Однако спасать европейских евреев было уже поздно. К середине 1944 года подавляющая их часть была уничтожена в лагерях смерти, в гетто, на окраинах городов оккупированных стран.
* * *
У Франклина Рузвельта, как у каждого человека, были свои недостатки и предубеждения. Порой он мелочился и даже проявлял стремление унизить администратора или чиновника, чем-то не угодившего ему. Эти случаи были очень редки, но без упоминания о них портрет Рузвельта оказался бы не вполне достоверным.
Особенно его раздражали вмешательства в его личные и семейные дела и политических оппонентов, желавших скомпрометировать президента, и ретивых исполнителей его же собственных распоряжений, в соответствии с поговоркой «заставь дурака Богу молиться…» проявлявших экстраординарную бдительность.
В ряде случаев поводом для разного рода инцидентов являлись доверчивость и недостаточная осторожность Элеоноры, которая не всегда была предусмотрительной при выборе знакомых и даже близких друзей, заступалась за ущемленных, по ее мнению, людей, обращалась по этому поводу и к супругу, и к членам его военного кабинета. В стремлении «восстановить справедливость» она подчас просто забывала о своем положении первой леди, супруги президента и верховного главнокомандующего вооруженными силами воюющей страны.
Иногда возникали скандалы, в которые были вовлечены различные административные органы, а однажды даже военная контрразведка. Традиции демократии, равенства перед законом всех граждан, независимо от их общественного положения, были уже настолько глубоки, что контрразведка «осмелилась» включить в свои донесения имя первой леди. В 1942 году выросло целое дело Джозефа Лэша, который до войны одно время состоял в Коммунистическом молодежном союзе, но порвал с ним после подписания советско-германского договора 1939 года. Случайно познакомившись с Лэшем, Элеонора стала ему покровительствовать, а после его призыва в армию ездила к нему на свидания. За Лэшем же как за «подрывным элементом» еще до войны была установлена слежка. В сводки наблюдения попало и имя первой леди. Бдительным стражам воинской нравственности удалось установить, что она остановилась в отеле неподалеку от части, где проходил службу Лэш, который получил краткосрочный отпуск и зарегистрировался в том же отеле. Какой-то туповатый контрразведчик даже обвинил Элеонору в сексуальной связи с молодым человеком.
В конце концов дело дошло до президента.
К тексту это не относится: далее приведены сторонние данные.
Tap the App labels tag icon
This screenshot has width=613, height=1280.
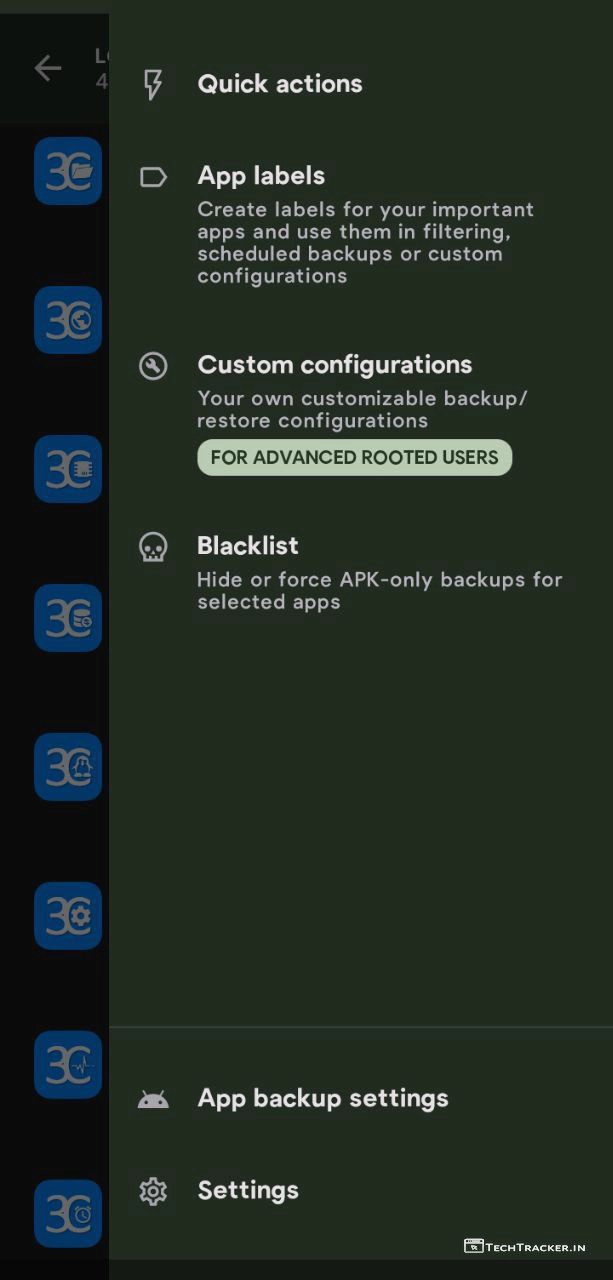[153, 177]
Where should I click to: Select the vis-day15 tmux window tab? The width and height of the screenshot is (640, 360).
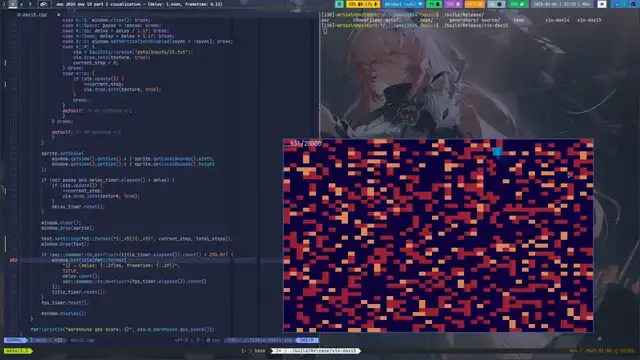(x=316, y=351)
Разъяренный (что с ним бывало редко) Рузвельт распорядился ликвидировать то подразделение контрразведки, которое на основании данных, полученных путем установки подслушивающих устройств, вскрытия писем и, главное, собственных домыслов обвинило его жену в действиях, которые она никак не могла совершить. Франклин был выше каких-либо подозрений в адрес супруги и действовал во имя сохранения ее достоинства, а значит, и своей собственной чести.
Но когда Элеонора, выезжая за пределы Вашингтона, беспокоила мужа по мелочам, это вызывало его раздражение. Однажды он получил от жены гневное письмо по поводу того, что в каком-то почтовом отделении города Атланты существуют отдельные туалеты для белых и черных. Рузвельт, немало сделавший для уменьшения сегрегации, понимал, что одним ударом ликвидировать ее невозможно. На это письмо он ответил, что лучше бы супруга обращала больше внимания на хозяйственные дела, например на то, какую еду подают в Белом доме: шесть раз в неделю его кормили куриным мясом, а после выражения им недовольства стали давать на обед баранину — также шесть дней в неделю. Правда, смягчая раздражение, Франклин тут же переходил на шутливый тон, который, однако, не мог скрыть его истинных чувств: «Я дошел до такого состояния, что мой желудок явно бунтует, и это никак не помогает моим отношениям с другими странами. Я сегодня укусил двух [их представителей]». Недовольство Рузвельта кухней Белого дома не было показным. При всей своей непритязательности он даже кофе варил себе сам, убеждая Эллиота, что прислуга не умеет готовить его как следует.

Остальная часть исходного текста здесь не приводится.